- [Written task 1]:
Answer these questions about the planer repair thread, using only what the thread states:
(a) How many years of service did the rubber outfeed roller give before it was chewed up?
(b) What kind of shops does the first suggestion say to look for?
(c) In the second suggestion, what would the turned-down roller be sleeved with?
- [Written task 2]: Write the next part of the planer repair thread, picking up after its last line.

# Reliant 15" Thickness planer problem



## fanback (Mar 9, 2008)

I'm trying to not have to ding the thing and buy another unit. The rubber outfeed roller is all chewed up after 13 yrs of good service. I have tried all leads to find a part for this thing, to no avail. They no longer make this brand. So ...I come to the Brothers here. Any ideas...thoughts , experience with just this sort of thing? I don't have a lot of time to play with it.....and may just have to get a replacement, but hate to just roll it over the bank.

Michael


----------



## Gerry KIERNAN (Apr 20, 2007)

Hi fanback

A couple of possibilities:
1 See if there are rubber specialty shops in your area. They might be able to rebuild your old roller.
2 Take it to a machine shop and have it turned down enough to sleeve it with a rubber hose.

Gerry


----------



## fanback (Mar 9, 2008)

Now there's two good ideas.....rebuild the old roller. Like that!

Thanks Gerry.


----------



## Gerry KIERNAN (Apr 20, 2007)

- [Source records]:
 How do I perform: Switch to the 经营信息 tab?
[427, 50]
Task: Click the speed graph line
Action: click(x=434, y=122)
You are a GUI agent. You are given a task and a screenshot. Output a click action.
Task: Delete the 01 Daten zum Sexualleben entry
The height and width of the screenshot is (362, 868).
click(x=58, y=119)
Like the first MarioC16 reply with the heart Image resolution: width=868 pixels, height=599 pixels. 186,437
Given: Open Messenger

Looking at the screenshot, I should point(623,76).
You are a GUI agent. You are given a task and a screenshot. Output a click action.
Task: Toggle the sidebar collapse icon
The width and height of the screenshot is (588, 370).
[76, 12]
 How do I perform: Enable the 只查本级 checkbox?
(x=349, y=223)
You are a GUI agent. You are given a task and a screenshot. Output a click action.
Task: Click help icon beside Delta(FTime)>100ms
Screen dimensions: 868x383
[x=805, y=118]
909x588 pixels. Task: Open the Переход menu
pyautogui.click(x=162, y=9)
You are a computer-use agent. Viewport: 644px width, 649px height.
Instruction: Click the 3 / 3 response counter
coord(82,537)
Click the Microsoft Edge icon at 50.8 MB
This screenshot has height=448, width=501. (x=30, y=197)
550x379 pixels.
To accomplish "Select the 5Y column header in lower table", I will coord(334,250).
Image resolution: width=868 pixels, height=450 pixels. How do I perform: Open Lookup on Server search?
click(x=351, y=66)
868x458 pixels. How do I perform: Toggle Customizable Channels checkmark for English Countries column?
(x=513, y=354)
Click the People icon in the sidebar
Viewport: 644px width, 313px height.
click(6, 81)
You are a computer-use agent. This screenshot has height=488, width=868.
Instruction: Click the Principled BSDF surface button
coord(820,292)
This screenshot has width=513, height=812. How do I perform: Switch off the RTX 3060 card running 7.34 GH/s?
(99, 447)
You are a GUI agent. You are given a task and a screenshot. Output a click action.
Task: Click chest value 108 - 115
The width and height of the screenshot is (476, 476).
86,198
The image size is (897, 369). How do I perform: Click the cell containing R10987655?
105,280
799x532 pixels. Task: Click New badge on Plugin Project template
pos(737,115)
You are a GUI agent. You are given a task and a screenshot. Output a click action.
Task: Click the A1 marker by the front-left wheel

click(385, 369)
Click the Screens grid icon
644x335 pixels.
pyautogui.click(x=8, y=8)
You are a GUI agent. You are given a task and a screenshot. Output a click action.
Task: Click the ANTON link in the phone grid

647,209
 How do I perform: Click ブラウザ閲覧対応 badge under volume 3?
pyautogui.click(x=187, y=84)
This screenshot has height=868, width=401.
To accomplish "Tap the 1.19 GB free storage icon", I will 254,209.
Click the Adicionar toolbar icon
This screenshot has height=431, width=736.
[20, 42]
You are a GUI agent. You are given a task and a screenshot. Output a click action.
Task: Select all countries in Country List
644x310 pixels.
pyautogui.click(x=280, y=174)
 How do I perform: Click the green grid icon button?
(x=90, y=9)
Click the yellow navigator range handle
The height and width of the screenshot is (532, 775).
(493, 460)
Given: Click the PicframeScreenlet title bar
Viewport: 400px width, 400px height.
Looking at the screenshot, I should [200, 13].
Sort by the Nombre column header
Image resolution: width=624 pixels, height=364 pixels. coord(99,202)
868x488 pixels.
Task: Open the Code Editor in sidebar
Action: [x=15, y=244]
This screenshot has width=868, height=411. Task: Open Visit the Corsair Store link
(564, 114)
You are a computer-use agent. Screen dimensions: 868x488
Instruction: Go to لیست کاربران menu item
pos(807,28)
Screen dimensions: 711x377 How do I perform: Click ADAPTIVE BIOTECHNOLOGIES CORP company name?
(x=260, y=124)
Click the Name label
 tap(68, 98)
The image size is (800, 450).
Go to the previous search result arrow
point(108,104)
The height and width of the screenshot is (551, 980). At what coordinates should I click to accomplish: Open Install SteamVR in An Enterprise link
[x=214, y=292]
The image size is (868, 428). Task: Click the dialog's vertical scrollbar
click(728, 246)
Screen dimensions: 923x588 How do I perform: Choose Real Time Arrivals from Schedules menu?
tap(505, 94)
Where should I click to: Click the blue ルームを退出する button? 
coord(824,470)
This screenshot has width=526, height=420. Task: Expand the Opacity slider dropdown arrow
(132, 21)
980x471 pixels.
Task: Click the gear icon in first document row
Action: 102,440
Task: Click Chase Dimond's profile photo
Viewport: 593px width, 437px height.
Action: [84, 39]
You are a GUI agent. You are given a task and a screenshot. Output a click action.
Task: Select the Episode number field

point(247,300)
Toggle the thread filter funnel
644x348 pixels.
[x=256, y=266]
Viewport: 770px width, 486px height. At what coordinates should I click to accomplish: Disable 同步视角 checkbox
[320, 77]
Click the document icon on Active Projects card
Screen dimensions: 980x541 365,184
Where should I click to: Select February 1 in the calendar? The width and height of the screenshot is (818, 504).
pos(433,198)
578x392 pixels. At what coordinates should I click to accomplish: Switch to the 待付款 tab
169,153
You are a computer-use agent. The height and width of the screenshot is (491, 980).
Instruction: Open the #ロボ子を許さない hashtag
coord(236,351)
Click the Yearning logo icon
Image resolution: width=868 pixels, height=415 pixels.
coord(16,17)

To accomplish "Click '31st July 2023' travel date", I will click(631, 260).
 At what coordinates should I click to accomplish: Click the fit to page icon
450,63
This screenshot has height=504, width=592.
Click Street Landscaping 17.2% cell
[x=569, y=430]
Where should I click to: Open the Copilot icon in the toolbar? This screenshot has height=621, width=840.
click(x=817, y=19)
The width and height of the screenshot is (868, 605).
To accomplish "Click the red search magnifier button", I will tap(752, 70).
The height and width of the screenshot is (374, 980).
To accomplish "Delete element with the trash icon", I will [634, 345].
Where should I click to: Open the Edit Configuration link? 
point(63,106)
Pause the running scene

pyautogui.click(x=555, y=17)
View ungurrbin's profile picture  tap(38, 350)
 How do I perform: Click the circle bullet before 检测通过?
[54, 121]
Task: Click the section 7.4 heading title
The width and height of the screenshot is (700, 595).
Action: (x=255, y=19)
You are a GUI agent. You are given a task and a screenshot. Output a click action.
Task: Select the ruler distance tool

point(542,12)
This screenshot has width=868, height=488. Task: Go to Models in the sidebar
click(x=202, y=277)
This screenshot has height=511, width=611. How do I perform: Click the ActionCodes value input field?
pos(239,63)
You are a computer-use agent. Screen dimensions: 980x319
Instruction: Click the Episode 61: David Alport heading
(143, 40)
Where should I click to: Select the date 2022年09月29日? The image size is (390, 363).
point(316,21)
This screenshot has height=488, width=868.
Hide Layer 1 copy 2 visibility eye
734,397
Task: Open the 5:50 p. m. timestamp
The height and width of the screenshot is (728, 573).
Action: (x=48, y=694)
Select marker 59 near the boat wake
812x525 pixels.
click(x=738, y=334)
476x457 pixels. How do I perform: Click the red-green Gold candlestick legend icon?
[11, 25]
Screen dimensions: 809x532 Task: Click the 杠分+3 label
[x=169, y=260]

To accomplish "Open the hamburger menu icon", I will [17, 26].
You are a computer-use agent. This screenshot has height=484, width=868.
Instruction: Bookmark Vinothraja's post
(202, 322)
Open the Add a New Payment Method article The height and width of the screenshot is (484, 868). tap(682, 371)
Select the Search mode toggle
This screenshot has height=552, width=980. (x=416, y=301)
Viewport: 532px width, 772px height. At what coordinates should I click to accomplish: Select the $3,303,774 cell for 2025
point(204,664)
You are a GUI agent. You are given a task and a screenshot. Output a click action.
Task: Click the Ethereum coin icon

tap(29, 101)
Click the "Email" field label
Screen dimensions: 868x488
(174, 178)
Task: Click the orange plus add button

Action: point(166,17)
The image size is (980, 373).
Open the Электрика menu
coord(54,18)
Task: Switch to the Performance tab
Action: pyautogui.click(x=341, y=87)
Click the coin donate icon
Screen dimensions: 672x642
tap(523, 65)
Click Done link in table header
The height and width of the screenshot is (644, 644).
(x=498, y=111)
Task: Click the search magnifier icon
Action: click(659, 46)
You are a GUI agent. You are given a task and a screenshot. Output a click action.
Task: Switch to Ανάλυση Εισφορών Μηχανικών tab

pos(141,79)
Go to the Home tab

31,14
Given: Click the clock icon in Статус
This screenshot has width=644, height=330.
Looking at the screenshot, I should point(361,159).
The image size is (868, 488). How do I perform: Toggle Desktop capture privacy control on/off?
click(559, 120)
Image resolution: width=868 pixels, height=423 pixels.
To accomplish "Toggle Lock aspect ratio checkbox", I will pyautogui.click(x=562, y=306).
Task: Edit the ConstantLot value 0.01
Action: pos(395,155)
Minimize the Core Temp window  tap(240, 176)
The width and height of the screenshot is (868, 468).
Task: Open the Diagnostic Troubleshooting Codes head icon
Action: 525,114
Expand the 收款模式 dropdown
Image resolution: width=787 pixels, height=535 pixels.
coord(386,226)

- [Result 1]:
(a) 13 years
(b) Rubber specialty shops
(c) A rubber hose

- [Result 2]:
I think resleeving the old roller with a piece of rubber hose is the most likely to work. 
Good luck with it.

Gerry


----------



## fanback (Mar 9, 2008)

Well, just for future reference....I found out this particular planer body is used by most of the major brands, and made by the same Chinese factory for a long time now. I just got the replacement. shipped by a brand called Shop Fox (Grizzly?). Never heard of them before....but one of the biggest problems was finding a tool machinery dealer that even wanted to help with this. Most recommended just getting a new one. .....$80. bucks instead of $1000. Ya.

Thanks for all replys.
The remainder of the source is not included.